SNCF, aérien, agriculteurs, fonctionnaires... Les menaces de grève se multiplient dans tous les secteurs
Les économies drastiques que le gouvernement cherche à réaliser pour réduire le déficit - qui atteindra 6,1% du PIB en 2024 - et les taxes supplémentaires qui pourraient être introduites dans le budget 2025 provoquent la grogne de plusieurs organisations syndicales, chez les fonctionnaires comme dans le privé. Des réorganisations comme à la SNCF ou encore des plans sociaux massifs nourrissent aussi la colère des syndicats, qui appellent à plusieurs journées de mobilisation cet automne. Le Figaro fait le point sur ces conflits sociaux qui couvent.
Le secteur aérien en colère contre les taxes
Le Syndical national des pilotes de ligne (SNPL) a appelé à une mobilisation le jeudi 14 novembre, vent debout contre les discussions en cours sur le budget 2025, qui menace de taper au portefeuille des compagnies aériennes. Le syndicat s’insurge tout particulièrement contre le souhait porté par l’équipe de Michel Barnier de taxer le secteur de l’aviation, via un amendement prévoyant une hausse de la taxe de solidarité sur les billets d’avion. «Cet amendement prévoit, en substance, une multiplication par 3 de cette taxe, sans qu’une consultation des acteurs du secteur n’ait eu lieu, pas plus que la réalisation d’une étude d’impacts pour analyser les conséquences économiques et sociales de cette mesure», s’agace le SNPL.

[Entrées enregistrées]
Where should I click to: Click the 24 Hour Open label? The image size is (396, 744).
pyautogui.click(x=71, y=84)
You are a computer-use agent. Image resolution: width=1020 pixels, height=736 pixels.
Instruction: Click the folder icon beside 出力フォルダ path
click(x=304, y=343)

#### Activité A
D'après l'article sur les menaces de grève, à quelle date le SNPL a-t-il appelé à une mobilisation ?
#### Activité B
Prolongez l'article sur les menaces de grève à la suite de sa dernière phrase.

#### Zone de réponse A
Le jeudi 14 novembre.

#### Zone de réponse B
La SNCF contre l’ouverture à la concurrence
Tous les syndicats de la SNCF ont appelé à une grève de 24 heures le jeudi 21 novembre. Les cheminots dénoncent non seulement «la liquidation de Fret SNCF» - scindée en deux entités après une procédure intentée par la Commission européenne pour aides publiques illégales - mais aussi «la privatisation dans les activités TER, Transilien et Intercités» ainsi que «l’éclatement de SNCF Réseau» sous l’effet de l’ouverture à la concurrence. Mi-décembre, les premiers cheminots de SNCF Voyageurs vont être transférés dans des filiales de la SNCF, créées pour répondre aux appels d’offres TER lancés par les régions. Dans un communiqué intitulé «l’heure est au conflit à la SNCF», la CGT-Cheminots, l’Unsa-Ferroviaire, Sud-Rail et la CFDT-Cheminots préviennent que cette journée de grève est «un ultimatum» avant «un mouvement de grève plus long et plus fort en décembre» si le gouvernement et la SNCF ne répondent pas à leurs revendications.
Les agriculteurs prêts à «reprendre les actions»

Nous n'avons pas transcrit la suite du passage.